In the first chapter of St. Luke’s Gospel we are told of the Annunciation, the story of Mary’s election by God to be the Mother of the Redeemer (Lk 1:26-38). This same Gospel passage is the very Gospel read for the Solemnity of the Immaculate Conception. Applied to the mystery of the Immaculate Conception, the early Church Fathers taught that it was fitting that she who was to bear the Savior of the world should herself be preserved by Him from sin and its consequences and thus be the first to benefit from what He would win for the whole human race. In the East, the Church has commemorated a Feast in honor of the conception of Our Lady since the seventh century, and in the West since the ninth century. By the sixteenth century, when the Council of Trent (1545-1563) excluded Mary from Original Sin in its decree on that topic, the doctrine had become the common teaching of all theologians.

Does the teaching of the Immaculate Conception, then, imply that Mary is divine, or that she at least possesses some element of divinity? No. In fact, the very notion of “conception” per se implies a beginning in time! As taught by St. Maximilian Kolbe, “She (Mary) is called ‘Conception.’ Therefore, she is not God, Who has no beginning; neither (is she) an angel created directly by God; nor (is she) like our first parents who did not begin their existence by conception.” Mary, indeed, is human; she came forth as other children of this earth, having been born of a family and having a real father and mother. But the Church has infallibly defined that her case is different in that she was preserved from all stain of Original Sin which we inherit from our first parents by way of its being transmitted to all human generations.

What, then, does the Immaculate Conception mean for all of us? The Solemnity’s Second Reading from Ephesians is a profound revelation as to how God elected Mary — and us, too! — from all eternity. The Solemnity’s Responsorial Psalm, whereby the gathered faithful chant the words from Psalm 97, “Sing to the Lord a new song, for He has done marvelous deeds!” is yet another revelation of all this. We know, of course, that Mary’s election was unique.

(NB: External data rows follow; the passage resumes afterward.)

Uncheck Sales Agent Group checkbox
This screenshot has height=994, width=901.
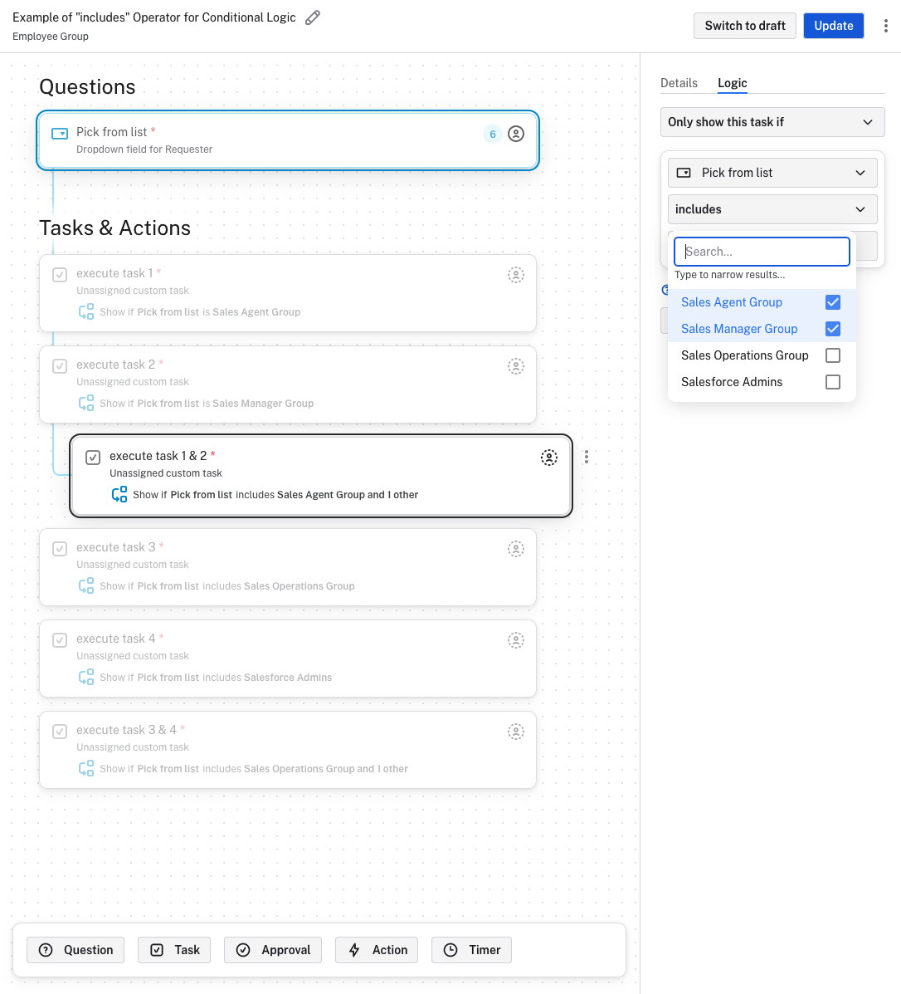click(833, 302)
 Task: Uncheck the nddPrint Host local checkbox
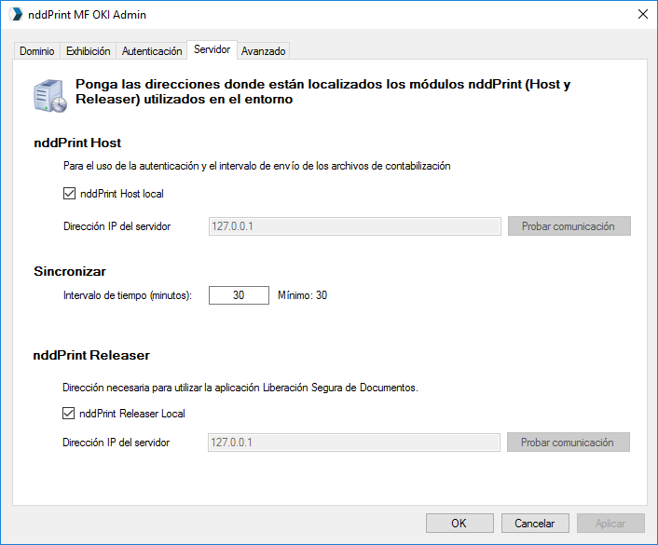[69, 194]
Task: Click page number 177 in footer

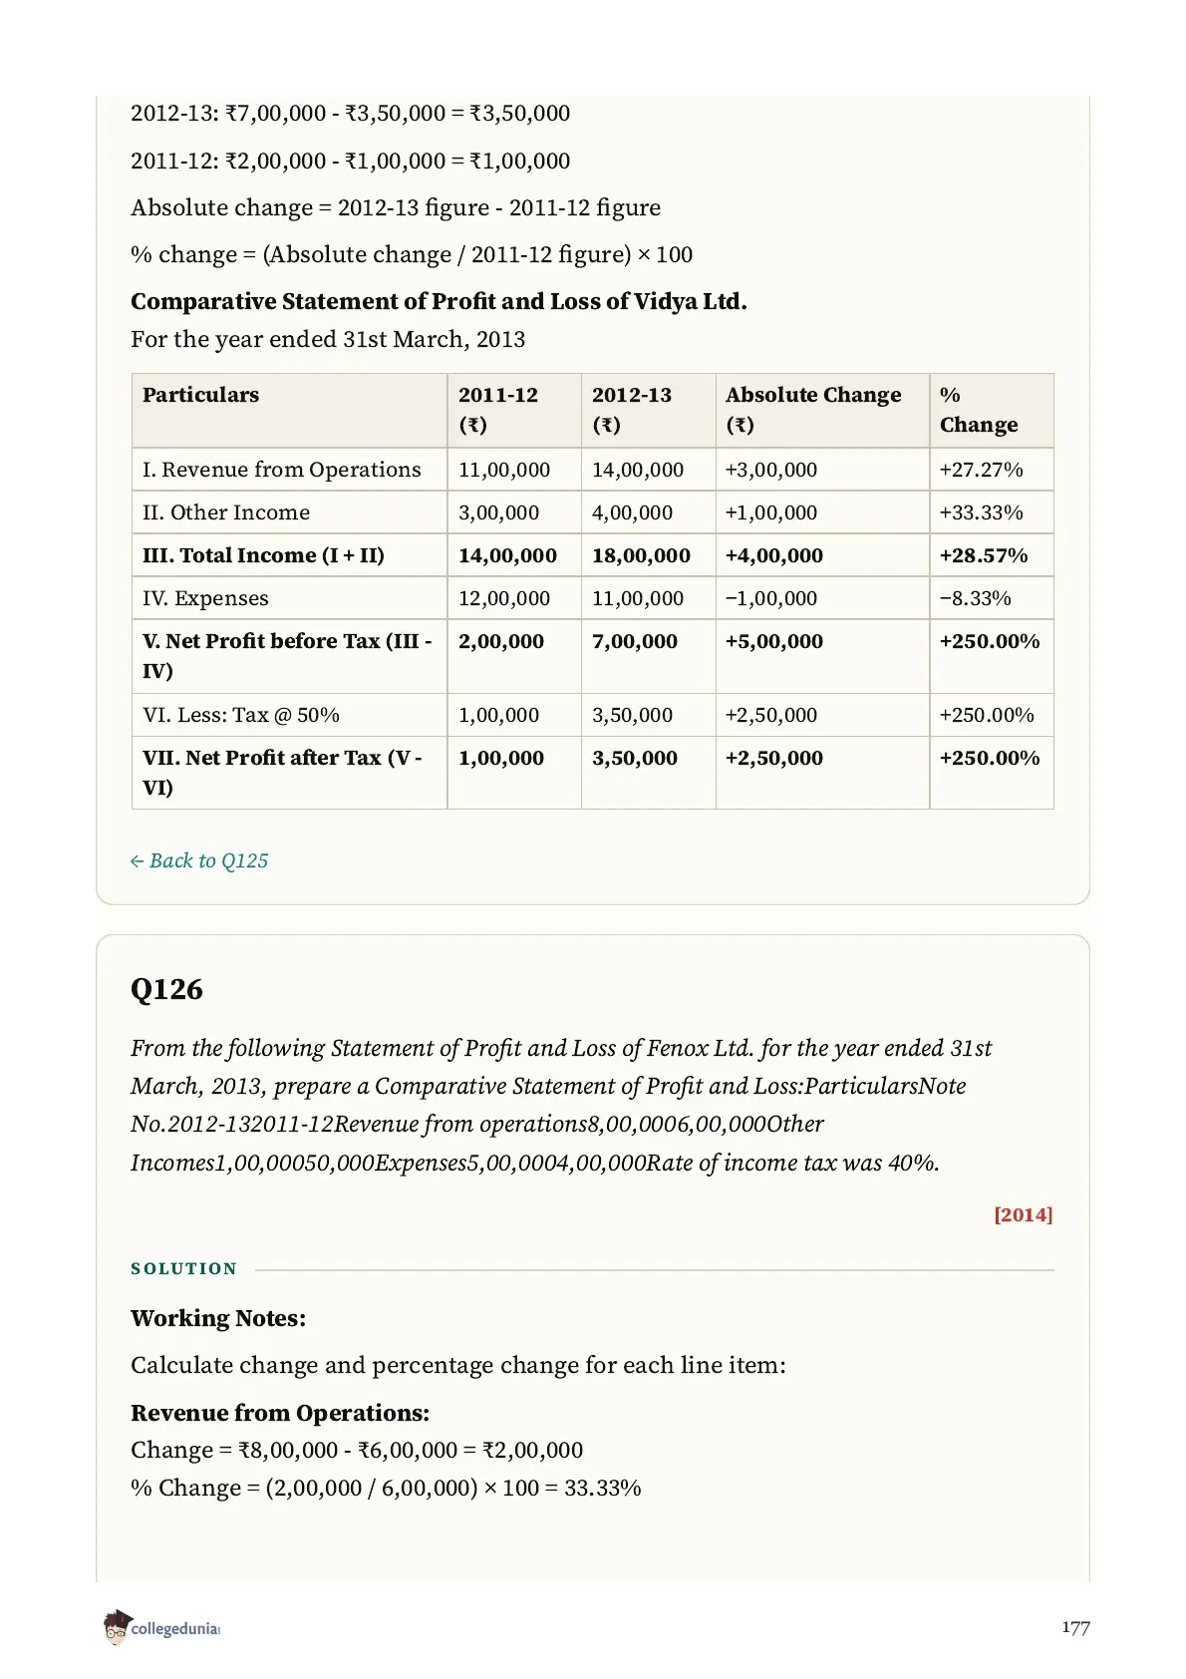Action: [1075, 1627]
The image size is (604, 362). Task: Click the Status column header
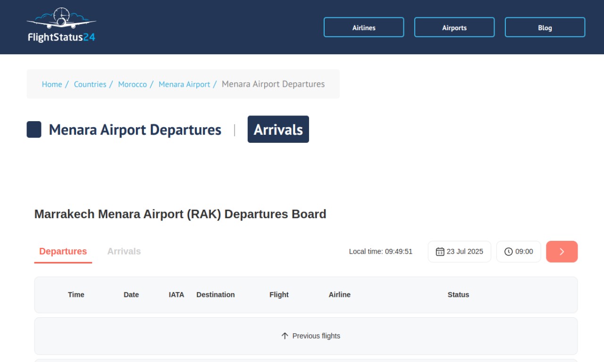pos(458,295)
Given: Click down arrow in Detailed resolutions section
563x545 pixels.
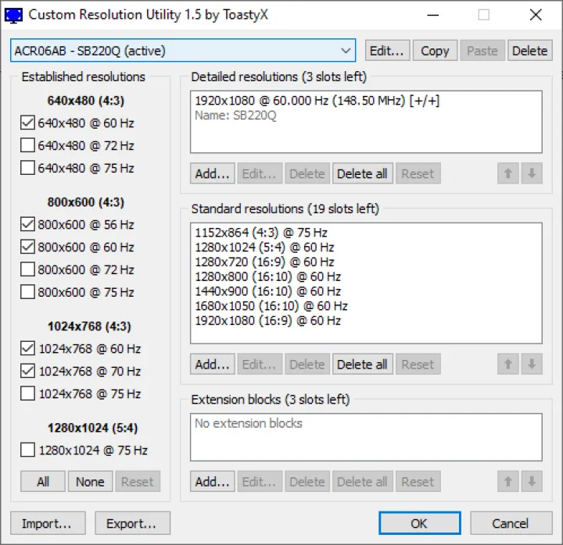Looking at the screenshot, I should [532, 173].
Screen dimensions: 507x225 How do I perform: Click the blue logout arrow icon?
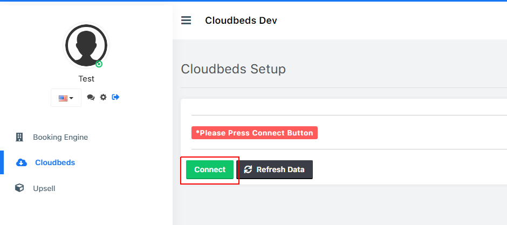click(x=115, y=97)
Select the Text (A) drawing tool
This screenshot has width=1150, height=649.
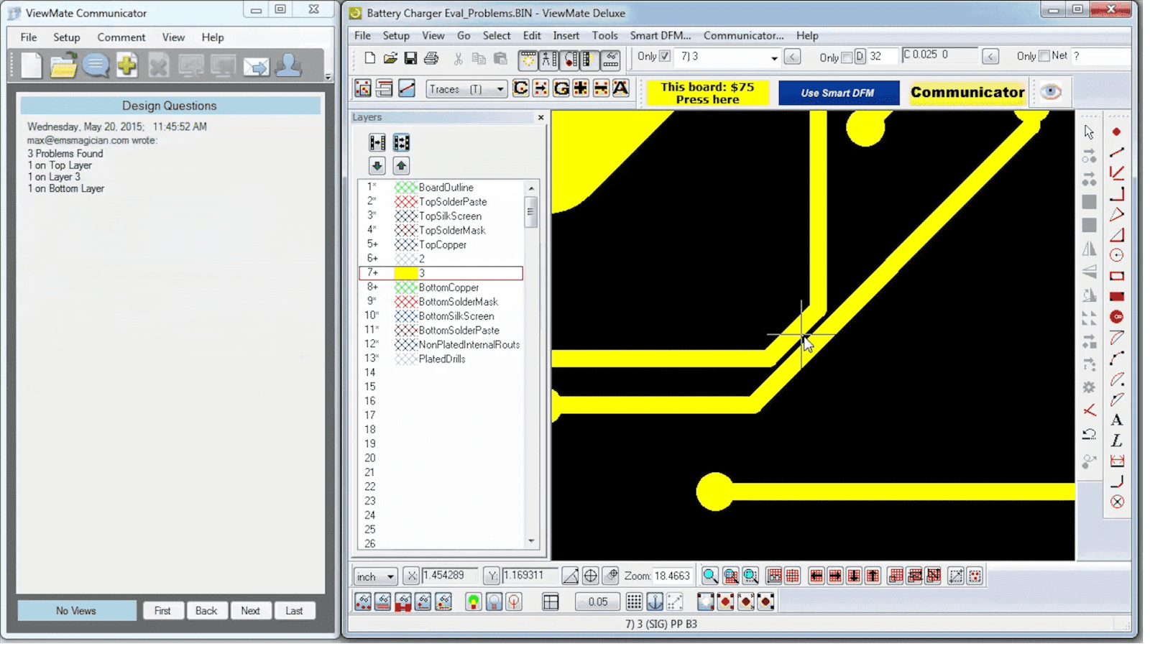pyautogui.click(x=1118, y=419)
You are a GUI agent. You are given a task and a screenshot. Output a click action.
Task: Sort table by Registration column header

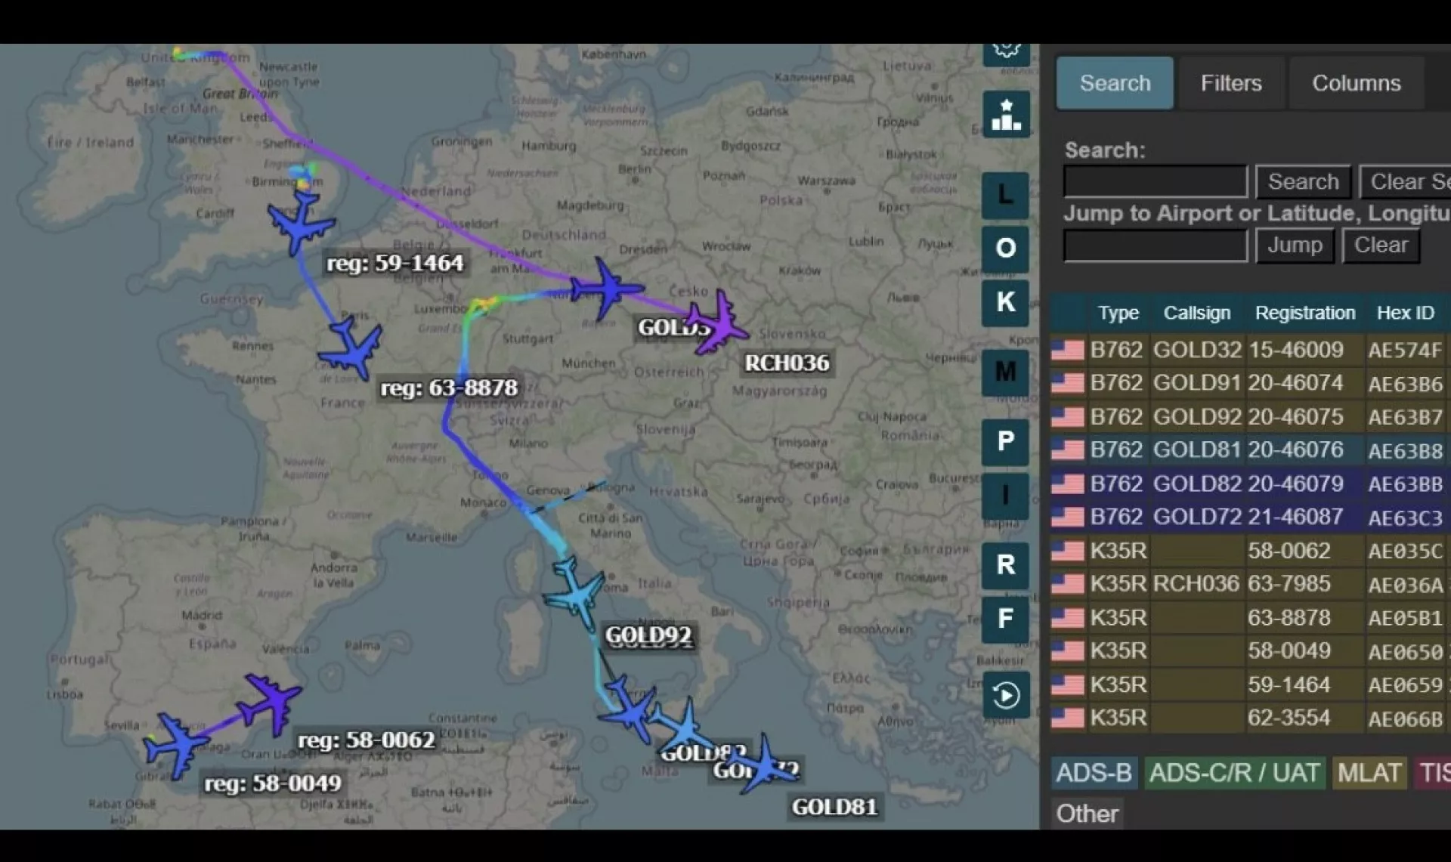(x=1304, y=313)
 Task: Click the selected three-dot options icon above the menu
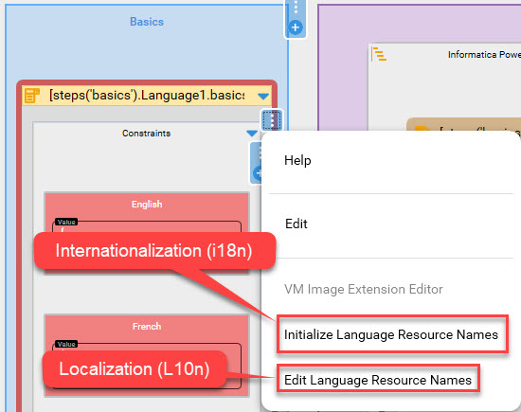(x=272, y=120)
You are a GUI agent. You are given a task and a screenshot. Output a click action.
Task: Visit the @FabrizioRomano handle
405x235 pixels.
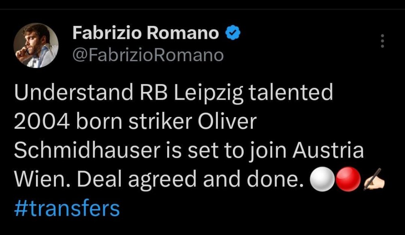[x=148, y=55]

She alone was called to be the Mother of the Incarnate Word; for this, God graced her with freedom from Original Sin from her very origins. But Mary’s election and ours both belong to the same mystery of God’s infinite love: that of redemption and a hoped for salvation for all! By preserving Mary from sin, God wished to show us that we, too, could be freed from sin. Although our freedom occurs after our birth through the rebirth of baptism, both what happened to Mary, and what happens to us, reflect God’s overwhelming, gracious love for mankind.

The Solemnity of the Immaculate Conception, therefore, is a day of celebration not only for Mary’s privilege, but for us too — indeed, for all human beings. For whatever God wills for one human being – Mary — God also wills for all human beings, namely, one’s entry into heaven and the beholding of the Beatific Vision for all eternity.


Fr. Wade L. J. Menezes, C.P.M., is a member of the Fathers of Mercy, a missionary preaching Religious Order based in South Union, Kentucky. He was ordained in June 2000 and is stationed as the priest in residence at the Shrine of the Most Blessed Sacrament of Our Lady of the Angels Monastery in Hanceville, Alabama.